[[ Record set, beginning ]]

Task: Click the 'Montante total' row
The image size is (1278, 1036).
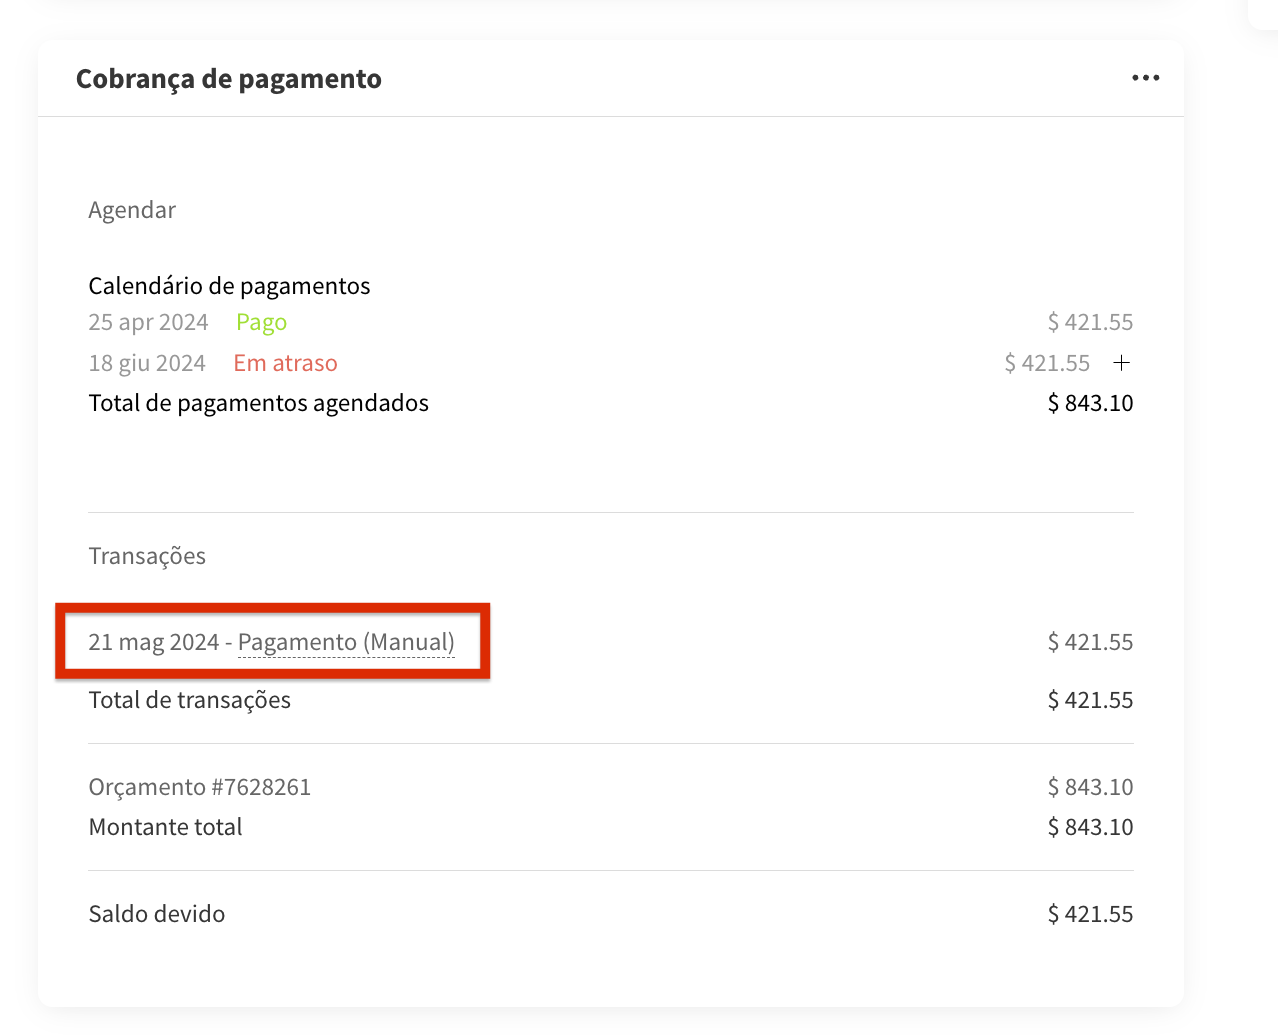Action: [165, 827]
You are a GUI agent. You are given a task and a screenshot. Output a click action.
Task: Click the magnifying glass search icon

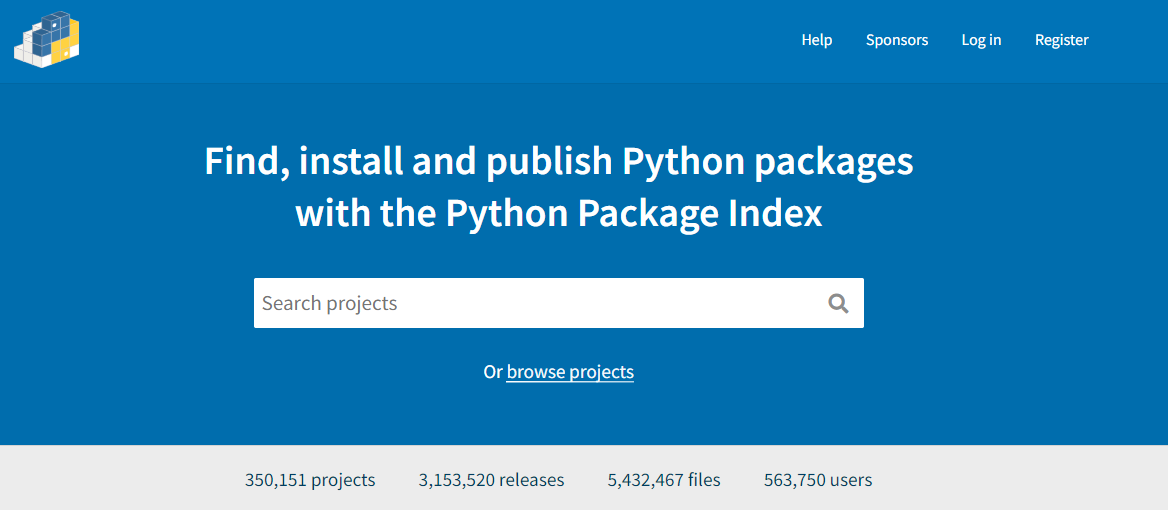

[[ Record set, end ]]

What to do: Give back all the records as they stand, but with no pictures in the copy.

Solution below:
Task: Click the 'Montante total' row
The image size is (1278, 1036).
Action: [165, 827]
You are a GUI agent. You are given a task and a screenshot. Output a click action.
Task: Click the magnifying glass search icon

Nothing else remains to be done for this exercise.